Die Glanzzeit der Fotokopie (1)

xerographyBis auf einen erinnere ich mich an alle meine Schüler- und Studentenjobs mit einem guten Gefühl. Die Ausnahme war eine stundenweise Tätigkeit bei einer obskuren Import-Export-Agentur mit Sitz auf der Berliner Allee, wo ich entweder im staubigen Keller Kartons von hier nach dort räumen oder merkwürdige Dinge beim Zoll am Flughafen abholen musste. Egal was ich armer Fünfzehnjähriger tat, es wurde von der Chefin mit Spott, Häme oder Beschimpfungen kommentiert. Eines Tages beschloss ich, von einer Tour zum Zoll einfach nicht wiederzukehren. Da die böse Frau weder meine Adresse, noch unsere Telefonnummer kannte, konnte sie nichts dagegen tun. Allerdings mied ich noch einige Monate lang das Stück Straße, an dem das Haus mit dem Büro der Firma lag. Bei einem anderen Job verabschiedete ich mich auch auf französisch. Für einen Freund, der als Nachtportier arbeitete, übernahm ich im Hochsommer eine Schicht, weil er alkoholbedingt nicht dazu in der Lage war. Gegen zehn traf ich im Hotel ein. Der Tageskollege vollführte die Übergabe, und ich war allein.

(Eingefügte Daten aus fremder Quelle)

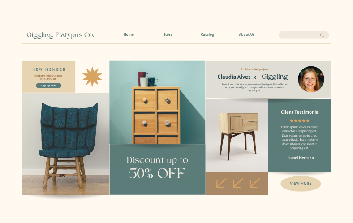Open the Store menu item
Image resolution: width=353 pixels, height=223 pixels.
pos(168,34)
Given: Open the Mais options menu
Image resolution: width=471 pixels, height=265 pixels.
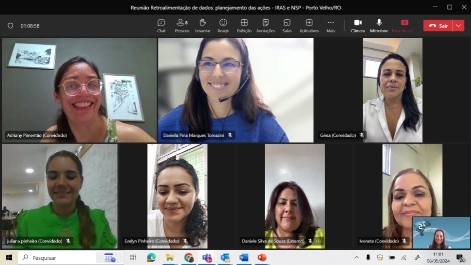Looking at the screenshot, I should tap(331, 26).
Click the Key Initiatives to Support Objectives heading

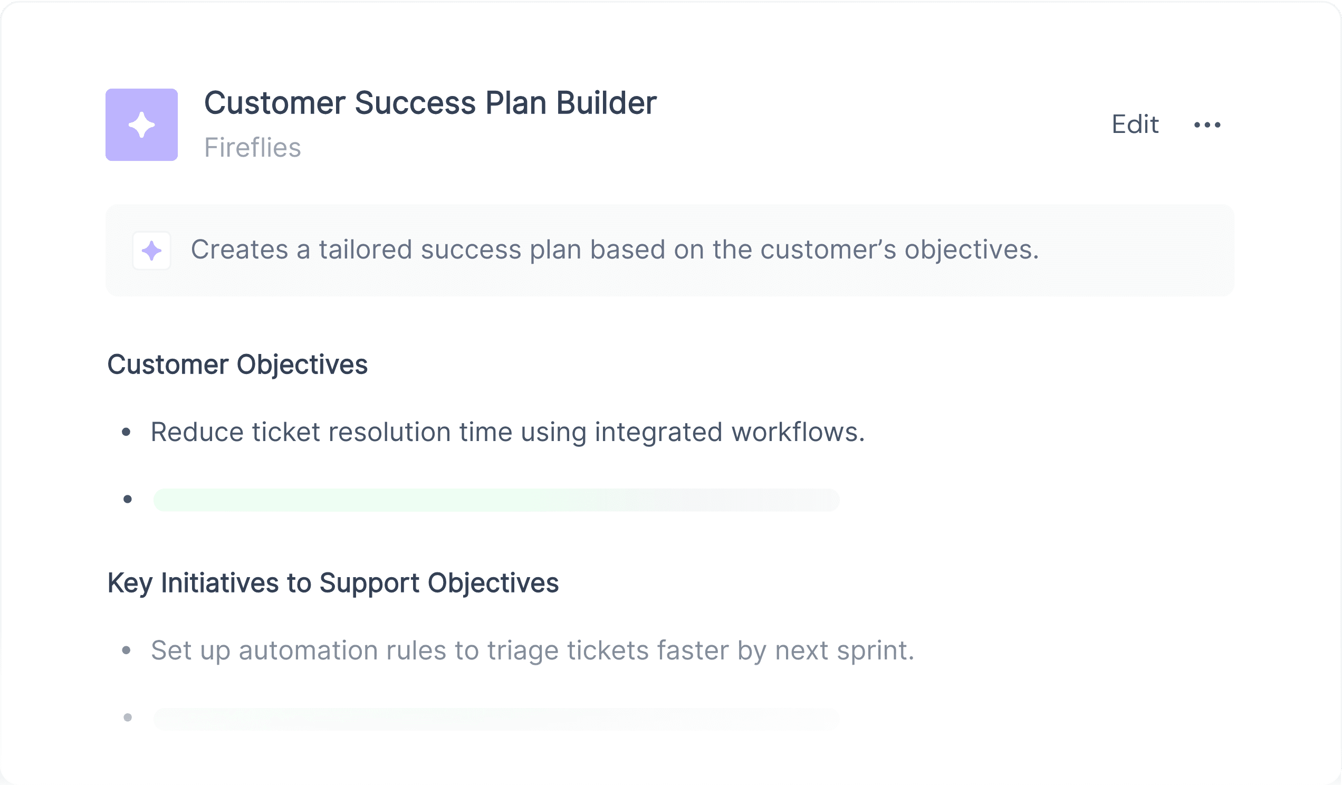[333, 583]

Irgendwas war los in dieser warmen Nacht. Erst hatte ich die Rezeption voll Besoffener, die wollten, dass ich die – nicht vorhandene – Bar eröffne. Dann rief mich eine ältere Dame in den vierten Stock, weil sie das ZDF nicht in den Fernseher kriegte. Gegen zwei Uhr verkloppte ein Typ im Zimmer seine Frau. Ich rief die Cops. Der Schläger fand das nicht gut und versuchte, mich noch vor dem Eintreffen der Polizei ebenfalls zu verprügeln. Dann fiel der Aufzug aus, und gleichzeitig bekam ich Getränkebestellungen aus vier Zimmern. Als dann noch ein Gast um fünf Uhr darauf bestand auszuchecken, riss mir der Geduldsfaden. Ich ging einfach so. Mein Kumpel verlor den Job, und danach waren wir auch keine Freunde mehr.
Merwkürdig auch die Tätigkeit im Parkhaus der Familie Hagemann auf der Stresemannstraße. Ich saß ein paar Sommerwochen des Jahres 1972 in einem Kabüffchen an der Einfahrt und gab die Parkscheine aus. Vorher schob ich so einen Wisch unter eine Stempelmaschine, die dann die Einfahrtzeit aufdruckte. Später musste der Parkende dann an der Kasse einen zweiten Stempel holen. Die Differenz wurde händisch ausgerechnet, der Kunde zahlte den entsprechenden Betrag. Das war gemütlich. Auch der Bursche an der Kasse war Student. Ein wenig älter als ich, mit schwarzer Krausmatte wie ein Rockstar und einem bordeauxfarbenen Opel Rekord Coupé. Wir waren gehalten, jede Stunde abwechselnd eine Runde durch die Etage zu drehen, um nach dem Rechten zu sehen. Das taten wir proforma zu Schichtbeginn, wenn sich noch die Festangestellten der angeschlossenen Tanke und Pflegestation im Gebäude rumdrückten. Nachts dann nicht. Da wurde gelesen. Wenn ich mich recht erinnere, jobbte ich da sieben Wochen lang sechs Tage die Woche je acht Stunden. In dieser Zeit las ich – billig im Antiquariat erworben – sage-und-schreibe 48 Klassiker der Weltliteratur – wie man sich ausrechnen kann war das im Schnitt gut einer pro Nacht. Freitags war Zahltag. Da musste man dann zwischen exakt 12:30 und 14:00 in der Wohnung der Hagemanns am Dreieck erscheinen und den ausgefüllten Stundenzettel vorweisen. Der wurde genau kontrolliert, dann gab’s die Kohle.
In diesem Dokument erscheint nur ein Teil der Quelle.